Herod appears to have had a conflicted relationship with John. In Mark 16:19-20, Herodias wants to kill John but can’t because Herod feared him. The original Greek here implies more a reverential fear – which fits with the passage saying “Herod would listen to John” and he would be greatly perplexed but he would like it. Herod knows he is a holy and righteous man and likes listening to him, even though he doesn’t really understand.

Herod had imprisoned John because of what he was saying (6:17). But he also protected him from Herodias who wanted to kill him (6:19).

Josephus says John was imprisoned in the fortress of Machaerus where John appears to have been for a while because in the other gospels, John receives visits from his disciples and from Jesus’ disciples (Matthew 11 and Luke 7). It must have been bleak and seeing the fortress reminds us we are dealing with real people and real events.

Source: https://archaeologynewsnetwork.blogspot.com/2019/03/jordans-biblical-fortress-of-machaerus.html#OsuYcE2RGpuk130K.97

We are also dealing with a narrative arc of the Bible.
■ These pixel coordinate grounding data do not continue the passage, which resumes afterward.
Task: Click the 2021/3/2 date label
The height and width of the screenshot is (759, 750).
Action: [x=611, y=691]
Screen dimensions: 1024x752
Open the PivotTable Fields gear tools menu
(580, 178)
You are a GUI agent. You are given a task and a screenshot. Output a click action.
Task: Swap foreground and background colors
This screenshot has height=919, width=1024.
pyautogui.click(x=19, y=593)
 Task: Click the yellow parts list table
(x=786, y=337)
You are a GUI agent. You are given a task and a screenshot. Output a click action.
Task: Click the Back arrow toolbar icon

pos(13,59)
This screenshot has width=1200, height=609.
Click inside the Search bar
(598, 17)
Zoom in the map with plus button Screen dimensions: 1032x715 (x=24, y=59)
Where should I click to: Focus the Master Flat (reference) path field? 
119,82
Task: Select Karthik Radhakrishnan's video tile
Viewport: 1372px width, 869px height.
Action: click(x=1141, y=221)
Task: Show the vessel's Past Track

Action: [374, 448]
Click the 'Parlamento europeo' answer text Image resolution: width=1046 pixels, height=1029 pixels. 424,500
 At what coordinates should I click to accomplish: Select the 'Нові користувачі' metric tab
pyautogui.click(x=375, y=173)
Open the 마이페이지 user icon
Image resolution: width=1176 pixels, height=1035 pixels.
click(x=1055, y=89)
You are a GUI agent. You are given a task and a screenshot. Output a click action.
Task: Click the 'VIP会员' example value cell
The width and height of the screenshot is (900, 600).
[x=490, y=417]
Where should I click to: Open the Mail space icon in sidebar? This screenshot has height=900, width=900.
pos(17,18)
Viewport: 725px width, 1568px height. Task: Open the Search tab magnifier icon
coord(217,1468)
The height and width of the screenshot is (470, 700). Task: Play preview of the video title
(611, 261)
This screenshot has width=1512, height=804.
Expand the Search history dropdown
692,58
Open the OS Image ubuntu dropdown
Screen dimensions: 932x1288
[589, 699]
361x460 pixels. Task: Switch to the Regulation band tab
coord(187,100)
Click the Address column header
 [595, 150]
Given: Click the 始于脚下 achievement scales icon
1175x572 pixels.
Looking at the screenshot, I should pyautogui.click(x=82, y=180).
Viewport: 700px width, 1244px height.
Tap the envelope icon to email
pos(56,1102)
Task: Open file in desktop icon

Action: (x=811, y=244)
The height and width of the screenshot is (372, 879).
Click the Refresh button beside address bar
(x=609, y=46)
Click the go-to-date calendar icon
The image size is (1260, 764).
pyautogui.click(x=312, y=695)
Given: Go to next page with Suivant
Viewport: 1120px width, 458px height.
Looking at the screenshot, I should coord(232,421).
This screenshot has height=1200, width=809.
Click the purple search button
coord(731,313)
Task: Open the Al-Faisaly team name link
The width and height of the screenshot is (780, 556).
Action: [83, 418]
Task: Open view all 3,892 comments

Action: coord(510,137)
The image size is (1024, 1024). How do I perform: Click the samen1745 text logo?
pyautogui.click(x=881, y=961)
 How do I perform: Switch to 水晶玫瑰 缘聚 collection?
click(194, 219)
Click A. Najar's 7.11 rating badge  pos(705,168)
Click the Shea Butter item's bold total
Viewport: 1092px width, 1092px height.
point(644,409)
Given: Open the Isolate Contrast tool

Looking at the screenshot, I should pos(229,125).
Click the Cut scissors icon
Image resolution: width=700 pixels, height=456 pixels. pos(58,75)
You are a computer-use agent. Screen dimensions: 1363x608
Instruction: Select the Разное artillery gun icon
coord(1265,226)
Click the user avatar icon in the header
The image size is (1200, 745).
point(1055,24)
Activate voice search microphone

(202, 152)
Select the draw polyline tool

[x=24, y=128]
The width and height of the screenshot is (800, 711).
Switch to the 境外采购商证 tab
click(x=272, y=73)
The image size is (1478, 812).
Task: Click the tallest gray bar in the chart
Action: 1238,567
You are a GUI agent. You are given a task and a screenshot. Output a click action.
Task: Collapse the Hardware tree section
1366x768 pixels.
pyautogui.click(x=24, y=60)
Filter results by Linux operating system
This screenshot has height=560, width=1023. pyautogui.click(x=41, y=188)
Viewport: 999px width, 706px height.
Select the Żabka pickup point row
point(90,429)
Herodias’ murderous hatred of John points us back to Jezebel in the Old Testament and her hatred of Elijah. In 1 Kings 18 Elijah had defeated the prophets of Baal. In 1 Kings 19, Jezebel swears to kill Elijah too and he flees.

This echo of Jezebel is deliberate – not because Herodias is equally as wicked (although she is), but because of the association with Elijah. Since the beginning there has been association of John with Elijah and the prophet who prepares the way for the Messiah.

Herod is a weak fool. Herodias and Salome defeat him with their wits. They manipulate him and he walks right into it. Herod doesn’t want to kill John, he knows he is innocent. He is perplexing and maybe a threat to his authority but he’s done nothing wrong. And here we see a foreshadowing of Jesus with Pilate. Pilate sees Jesus as a possible threat but knows he has broken no laws.

When John is executed, John’s disciples come and take the body and lay it in a tomb – as Jesus’ disciples would soon do. Another foreshadowing.

Until this point, John has been the main landmark on Herod’s horizon. After John’s death, Jesus’ ministry really rises to the fore. When Herod hears about Jesus fears that John has been raised from the dead. Some people are even saying this. This is telling on a few fronts. Firstly, that the association between John and Jesus is evident. While people have yet to clearly distinguish them, it shows that at the time, they were not two distinct movements but seen as one a progression of the other. This is certainly what John himself had understood as he prepared the way for Jesus, and that he must become less and Jesus becomes more.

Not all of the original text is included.